STATED GOAL
Decide whether each statement agrees with the pipeline architecture article, answering yes or no and quoting the exact words of the article that settle it: (a) each page of the NuGet catalog lists roughly 550 leaf events; (b) the pipeline slices the NuGet work by day using Dagster's partitioned assets; (c) the SPDX license list is fetched with an incremental delta mechanism.

Architecting the Package Intelligence Pipeline - Part 3

In the previous articles I laid down the requirements for a data pipeline, surveyed the available data orchestrators, and weighed them against those requirements. I consciously picked Dagster as the orchestrator for the Package Intelligence Pipeline. In this post I turn those requirements into an architecture: the asset graph, the storage, the cadences, and the gates that keep bad data out.

Mental model of the architecture

The phases of the pipeline are evident and generic. I’ll dive into each one and extract enough detail to actually wire them up.

Ingest

The intent here is to fetch raw data from external sources. For this pipeline I need two kinds of data: package data from NuGet, and license type definitions. Let me go through each.

NuGet package data. NuGet exposes a public Catalog API that lets clients download package events freely. The catalog is structured as index → pages → leaves: the index lists every page ever published, each page lists ~550 leaf events, and each leaf is a single (package_id, version) event (either a publish or a delete). I can walk the index and download the data that lives on each page.

Once I hit baseline (I’ve ingested the whole registry once), I need a way to fetch only what’s changed since the last run, because re-pulling millions of leaves on every tick is a non-starter. To make incremental fetches work, I lean on commitTimeStamp. The NuGet Catalog is an append-only chronological log. Every entry, at every level of the hierarchy, carries the moment NuGet committed that catalog leaf. If I save the highest commitTimeStamp from the previous run as a watermark, the next run can walk the index, keep only the pages whose commitTimeStamp is newer than the watermark, and process just the delta. No server-side filtering, no diffing, no separate change feed: one timestamp on each entry doing the work of all three.

This is also where the plan shifted from Part 2. I expected to lean on Dagster’s partitioned assets and slice the work by day, and that capability weighed into the verdict. But the catalog turned out to be an append-only log with a natural cursor on every entry, and a single watermark gives me the same incremental guarantee with none of the partition bookkeeping. Partitions earn their keep when slices need independent retries and backfills; a forward-only log doesn’t have that shape, so the simpler primitive wins.

License type definitions. I use the SPDX license list, a public JSON document that contains every well-known license I might want to recognize. SPDX maintains a versioned list and bumps the version whenever the list changes. Building an incremental delta-fetch mechanism here doesn’t pay off: the document is small (~730 entries, a few hundred KB) and changes only when SPDX cuts a new release. It’s simpler to just rewrite the whole table whenever a new version appears upstream, and skip the work when it hasn’t.

Enrich and Classify

To recap: the intent here is to refine the raw data and devise a classifier that splits packages into open_source, proprietary, or unknown. That’s two narrowings of Part 1’s ambition, and both are deliberate. The enrichment imagined there correlated GitHub repository activity, license files, and contributor patterns; v1 narrows that to the license signals already present in the catalog data, the smallest enrichment that lets the classifier produce a defensible verdict, with the GitHub-shaped signals deferred to v2. And the output is a three-way verdict rather than the likelihood score Part 1 sketched, because a verdict with a recorded reason is easier to audit than a number. Below is the decision tree the classifier follows.

Decision tree the classifier follows to label a package as open_source, proprietary, or unknown based on its license expression and URL signals. — The classification decision tree.

RECORDED DATA
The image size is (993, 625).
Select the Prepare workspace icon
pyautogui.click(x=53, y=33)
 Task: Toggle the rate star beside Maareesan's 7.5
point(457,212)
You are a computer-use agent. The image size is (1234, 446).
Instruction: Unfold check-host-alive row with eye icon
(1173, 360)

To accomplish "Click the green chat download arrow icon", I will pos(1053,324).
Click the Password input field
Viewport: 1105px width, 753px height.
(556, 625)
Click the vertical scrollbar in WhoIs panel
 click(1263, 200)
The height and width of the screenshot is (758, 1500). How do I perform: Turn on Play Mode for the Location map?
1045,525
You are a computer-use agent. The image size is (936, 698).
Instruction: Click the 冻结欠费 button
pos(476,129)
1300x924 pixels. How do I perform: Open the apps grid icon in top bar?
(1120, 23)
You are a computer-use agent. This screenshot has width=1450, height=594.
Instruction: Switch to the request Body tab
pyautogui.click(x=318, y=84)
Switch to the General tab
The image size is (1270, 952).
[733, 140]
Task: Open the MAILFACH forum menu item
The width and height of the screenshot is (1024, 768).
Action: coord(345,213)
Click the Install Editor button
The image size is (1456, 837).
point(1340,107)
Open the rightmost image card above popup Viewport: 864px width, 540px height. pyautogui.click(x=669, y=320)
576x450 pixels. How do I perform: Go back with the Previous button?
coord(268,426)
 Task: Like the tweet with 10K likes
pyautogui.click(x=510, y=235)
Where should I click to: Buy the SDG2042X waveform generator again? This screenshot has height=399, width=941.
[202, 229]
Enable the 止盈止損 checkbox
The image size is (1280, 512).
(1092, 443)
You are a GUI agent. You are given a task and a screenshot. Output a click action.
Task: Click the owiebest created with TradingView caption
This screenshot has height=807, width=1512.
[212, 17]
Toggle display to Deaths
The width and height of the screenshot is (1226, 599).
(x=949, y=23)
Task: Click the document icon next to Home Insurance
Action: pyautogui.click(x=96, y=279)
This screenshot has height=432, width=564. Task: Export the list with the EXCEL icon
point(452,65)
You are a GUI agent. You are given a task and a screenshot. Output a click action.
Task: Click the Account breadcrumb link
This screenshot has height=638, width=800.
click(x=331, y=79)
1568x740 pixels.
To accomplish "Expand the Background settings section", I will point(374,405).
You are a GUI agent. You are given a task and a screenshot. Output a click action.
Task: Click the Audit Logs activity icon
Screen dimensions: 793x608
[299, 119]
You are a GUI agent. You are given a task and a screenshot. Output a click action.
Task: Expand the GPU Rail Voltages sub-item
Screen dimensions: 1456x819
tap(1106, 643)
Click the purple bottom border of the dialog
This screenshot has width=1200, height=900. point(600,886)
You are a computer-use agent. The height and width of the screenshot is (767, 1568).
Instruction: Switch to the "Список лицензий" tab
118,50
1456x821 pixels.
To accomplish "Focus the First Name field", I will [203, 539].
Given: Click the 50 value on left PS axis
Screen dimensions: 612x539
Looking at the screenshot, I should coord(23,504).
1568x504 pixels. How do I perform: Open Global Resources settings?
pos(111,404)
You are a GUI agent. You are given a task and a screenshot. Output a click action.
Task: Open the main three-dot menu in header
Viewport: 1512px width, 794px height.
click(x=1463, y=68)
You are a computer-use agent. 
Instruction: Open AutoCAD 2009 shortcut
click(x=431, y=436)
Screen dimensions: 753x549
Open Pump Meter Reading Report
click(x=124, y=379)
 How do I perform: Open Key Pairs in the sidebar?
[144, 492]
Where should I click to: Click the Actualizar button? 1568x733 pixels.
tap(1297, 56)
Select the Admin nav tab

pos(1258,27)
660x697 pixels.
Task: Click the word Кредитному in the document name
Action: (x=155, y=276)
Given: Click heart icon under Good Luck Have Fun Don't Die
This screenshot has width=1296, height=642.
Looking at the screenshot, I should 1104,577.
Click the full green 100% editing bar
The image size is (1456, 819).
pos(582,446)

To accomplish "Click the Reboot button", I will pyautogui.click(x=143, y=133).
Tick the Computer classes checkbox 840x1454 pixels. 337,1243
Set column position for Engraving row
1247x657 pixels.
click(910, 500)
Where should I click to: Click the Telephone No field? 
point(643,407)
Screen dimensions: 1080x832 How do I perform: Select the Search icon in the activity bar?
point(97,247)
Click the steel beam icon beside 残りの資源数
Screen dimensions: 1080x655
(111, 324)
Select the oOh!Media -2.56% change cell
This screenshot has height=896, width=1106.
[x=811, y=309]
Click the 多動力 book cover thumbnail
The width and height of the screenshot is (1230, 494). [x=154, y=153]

OUTPUT OF THE EXERCISE
(a) Yes: "each page lists ~550 leaf events"
(b) No: "a single watermark gives me the same incremental guarantee with none of the partition bookkeeping"
(c) No: "Building an incremental delta-fetch mechanism here doesn’t pay off"